The court notes, as plaintiff emphasizes, that in 1990, the United States District Court for New Mexico held that the failure to include "both the monthly tax and the initial registration fee in the total tax and fee disclosure is precisely the conduct which one commentator has identified specifically as a violation of the requirements of the law."[6]Candelaria v. Nissan Motor Acceptance Corp., 740 F. Supp. 806, 809 (D.N.Mex.1990). This prior judicial decision would not compromise the good faith defense available to the defendants in this action, however, because the immunity under that defense is based upon reliance on "an administrative interpretation of the Act by an official or employee of the Federal Reserve System" not judicial decisions. Hamilton v. Southern Discount Co., 656 F.2d 150 (5th Cir. 1981). It also is important to note, that the commentary relied upon by the Candelaria court was from a consumer law center journal and was not issued by the Federal Reserve Board. Moreover, it appears that the Candelaria court limited defendants' reliance defense to reliance on case law, which is an inappropriate consideration under Section 1640(f). Thus, this court finds that the Candelaria decision is not binding and *982 does not impair the good faith immunity available to defendants in this action.

IV.

Accordingly, for the foregoing reasons, it is hereby ORDERED that defendants' motion for judgment on the pleadings filed May 4, 1998, be and is GRANTED, and that this cause be and is DISMISSED.

NOTES

[1] On May 6, 1998, the court set a briefing schedule that ordered the parties to file their submissions no later than June 15, 1998. The parties continued to file submissions through January 5, 1999. See Document Numbers 28-32. Although these submissions were filed out of time and without leave of the court, the court considered them since they addressed relevant matters that arose after the submission date. Counsel are advised, however, that out of time submissions without leave of the court are not favored and, usually, are not considered.
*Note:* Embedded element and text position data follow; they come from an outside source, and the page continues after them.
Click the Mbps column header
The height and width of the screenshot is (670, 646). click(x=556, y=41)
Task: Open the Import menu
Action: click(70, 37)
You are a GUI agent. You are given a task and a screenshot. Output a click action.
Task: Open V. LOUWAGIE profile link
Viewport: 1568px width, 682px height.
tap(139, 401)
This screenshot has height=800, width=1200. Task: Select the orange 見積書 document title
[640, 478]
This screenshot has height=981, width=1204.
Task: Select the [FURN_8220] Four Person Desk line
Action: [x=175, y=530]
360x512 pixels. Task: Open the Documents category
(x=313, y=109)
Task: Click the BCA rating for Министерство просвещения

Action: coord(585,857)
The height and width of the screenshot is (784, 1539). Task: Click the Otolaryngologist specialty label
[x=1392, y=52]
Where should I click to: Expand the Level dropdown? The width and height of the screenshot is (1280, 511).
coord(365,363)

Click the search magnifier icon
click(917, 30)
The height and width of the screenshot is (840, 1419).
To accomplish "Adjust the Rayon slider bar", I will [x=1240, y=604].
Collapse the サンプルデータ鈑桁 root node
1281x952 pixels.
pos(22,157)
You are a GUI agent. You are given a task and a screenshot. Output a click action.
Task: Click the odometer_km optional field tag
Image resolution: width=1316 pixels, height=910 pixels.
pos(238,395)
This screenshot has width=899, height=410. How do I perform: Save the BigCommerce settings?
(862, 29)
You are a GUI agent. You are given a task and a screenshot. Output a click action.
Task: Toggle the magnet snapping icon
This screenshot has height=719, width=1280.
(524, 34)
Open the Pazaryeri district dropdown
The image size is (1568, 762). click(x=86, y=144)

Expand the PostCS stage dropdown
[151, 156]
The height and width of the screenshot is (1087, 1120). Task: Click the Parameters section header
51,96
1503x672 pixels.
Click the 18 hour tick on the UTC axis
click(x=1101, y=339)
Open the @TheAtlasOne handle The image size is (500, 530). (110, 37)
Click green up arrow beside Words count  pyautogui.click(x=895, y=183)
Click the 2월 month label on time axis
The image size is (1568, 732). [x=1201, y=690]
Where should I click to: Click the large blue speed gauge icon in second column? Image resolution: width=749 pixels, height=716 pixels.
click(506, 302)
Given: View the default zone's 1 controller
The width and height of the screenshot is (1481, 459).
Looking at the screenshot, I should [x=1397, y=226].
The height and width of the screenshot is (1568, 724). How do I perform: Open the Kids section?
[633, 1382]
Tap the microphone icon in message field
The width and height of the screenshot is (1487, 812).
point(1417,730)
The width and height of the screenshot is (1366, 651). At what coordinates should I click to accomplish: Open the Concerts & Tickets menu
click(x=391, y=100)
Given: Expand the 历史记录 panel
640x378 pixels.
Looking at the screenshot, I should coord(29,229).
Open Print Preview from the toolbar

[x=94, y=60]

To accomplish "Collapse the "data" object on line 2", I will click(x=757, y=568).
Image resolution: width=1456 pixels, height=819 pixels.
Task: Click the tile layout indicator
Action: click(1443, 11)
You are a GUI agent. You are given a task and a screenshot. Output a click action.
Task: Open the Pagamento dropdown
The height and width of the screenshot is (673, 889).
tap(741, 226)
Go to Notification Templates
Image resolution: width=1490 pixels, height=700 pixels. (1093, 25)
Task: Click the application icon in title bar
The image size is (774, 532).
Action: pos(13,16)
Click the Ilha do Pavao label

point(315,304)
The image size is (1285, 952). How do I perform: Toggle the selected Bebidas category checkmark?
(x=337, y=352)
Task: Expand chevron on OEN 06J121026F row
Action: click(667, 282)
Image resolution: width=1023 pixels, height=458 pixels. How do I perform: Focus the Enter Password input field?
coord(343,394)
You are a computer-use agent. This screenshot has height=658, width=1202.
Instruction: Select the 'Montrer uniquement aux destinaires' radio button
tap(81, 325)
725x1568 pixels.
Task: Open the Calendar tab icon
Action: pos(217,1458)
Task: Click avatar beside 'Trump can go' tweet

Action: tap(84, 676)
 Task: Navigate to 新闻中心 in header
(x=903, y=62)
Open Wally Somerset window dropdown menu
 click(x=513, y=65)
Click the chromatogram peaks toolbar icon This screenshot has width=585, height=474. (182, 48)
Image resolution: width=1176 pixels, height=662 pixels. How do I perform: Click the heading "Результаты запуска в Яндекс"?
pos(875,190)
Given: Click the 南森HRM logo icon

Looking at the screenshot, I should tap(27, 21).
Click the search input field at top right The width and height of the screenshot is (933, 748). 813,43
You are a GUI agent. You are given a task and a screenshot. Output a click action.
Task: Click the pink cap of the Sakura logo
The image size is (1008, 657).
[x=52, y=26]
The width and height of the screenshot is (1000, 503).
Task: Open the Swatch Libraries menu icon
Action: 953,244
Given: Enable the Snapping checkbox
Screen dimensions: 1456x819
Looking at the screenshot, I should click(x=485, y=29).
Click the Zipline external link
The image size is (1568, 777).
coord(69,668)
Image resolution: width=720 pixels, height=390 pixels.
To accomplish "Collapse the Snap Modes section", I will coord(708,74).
[2] Plaintiff bases the tax calculation on a 1.5% assessment of the month payment which he contends is required under Alabama law. The $397.86 lease taxes total is the aggregate of 30 payments of $ 13.26, the use or lease tax amount disclosed in Box 1.

[3] In an action alleging causes of action related to a contractual agreement, the contract is considered part of the pleadings and does not constitute material outside the pleadings requiring conversion of a Rule 12(c) motion to a Rule 56 motion for summary judgment. See Homart Dev. Co. v. Sigman, 868 F.2d 1556, 1561-1562 (11th Cir.1989).

[4] In McPhillips's's lease agreement, Box 1 includes this information.

[5] The court finds that illustration "ii" is relevant to the pending action and rejects plaintiff's contention that the monthly use/lease tax is a tax "payable by the lessor that is passed on to the consumer." See Illustration iii.

[6] At that time the tax and fee disclosure requirement was codified at Section 212.4(g)(4); The text of the regulation was substantially the same as the text that is now set out at Section 213.4(n).